My husband and I snack on bars all the time so I figured I would try to make some nut bars since we were out of the typical ones I buy. If you are not a baker, no worries! This can easily be a no-bake nut bar recipe by eliminating the step of toasting the oats and nuts.
Scroll down for this super fast, sweet, salty, and crunchy recipe :)
Crunchy Cashew Nut Bars
1 cup of dates (I used deglet noor but medjool also works)
1 1/2 cups of rolled oats (I use gluten-free)
1 cup of chopped cashews (mine were raw but salted/toasted are fine. would also be good with almonds!)
1/4 cup of maple syrup
1/2 cup of creamy peanut butter (or other nut butter of your choice)
pinch of salt
Chop up cashews (or other nut preference) into tiny pieces
If toasting oats and cashews - place on a baking sheet in oven at 350-degrees F until light color starts to form (about 10 minutes)
Pulse dates in a food processor/high power blender until it turns into a ball or paste.

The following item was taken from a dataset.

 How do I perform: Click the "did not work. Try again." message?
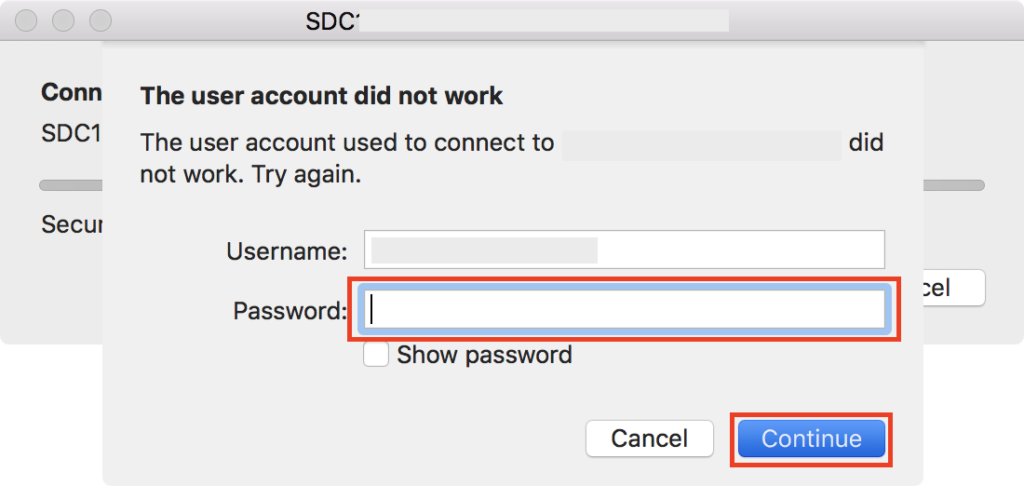(250, 174)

While the oats and nuts toast, melt the maple syrup and peanut butter in a small saucepan on low. Once it begins to melt remove from heat (you do not want to burn/overheat).

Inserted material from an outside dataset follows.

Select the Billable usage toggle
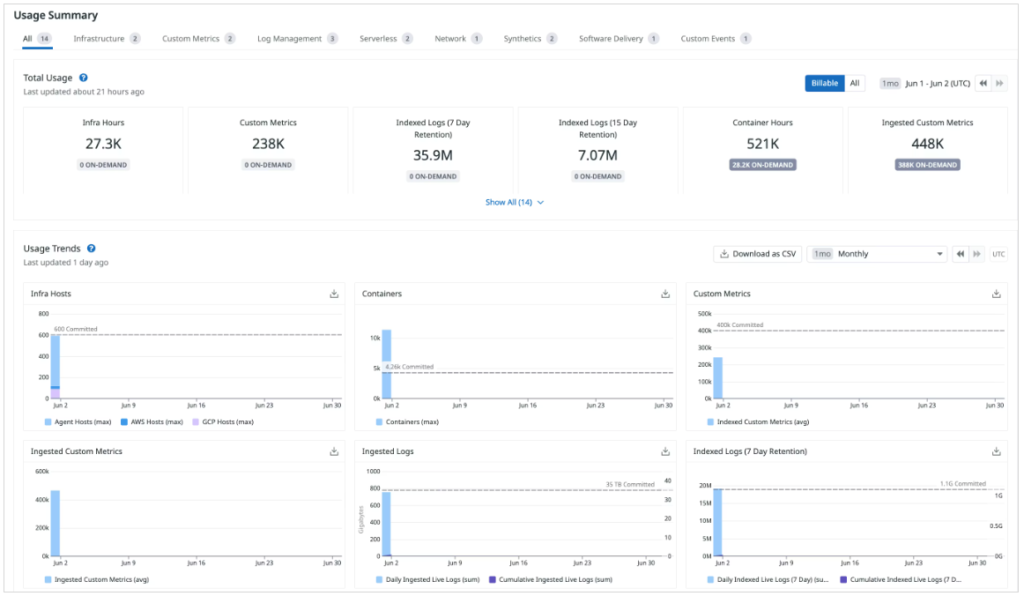Viewport: 1024px width, 596px height. click(824, 84)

Place the melted peanut butter mixture, toasted cashews and oats, dates, and a pinch of salt in a large bowl and mix. (I had to use my hands to, but here's where a stand-mixer may help. The mix will feel very dry, sticky and rough on your hands, but that's ok.)
Line a baking dish or loaf pan with parchment paper or plastic wrap. Pour mixture in.
Using your hand or something solid like a round cup, press down on the mix very firmly until it is all flat. (I used a loaf pan and rolled a glass cup over the mix)
Once flattened, place in the fridge for 15 minutes to further firm up. Once out of the fridge, you can cut into squares or bars and enjoy!
P.S. there are a lot of directions here but this recipe is super quick!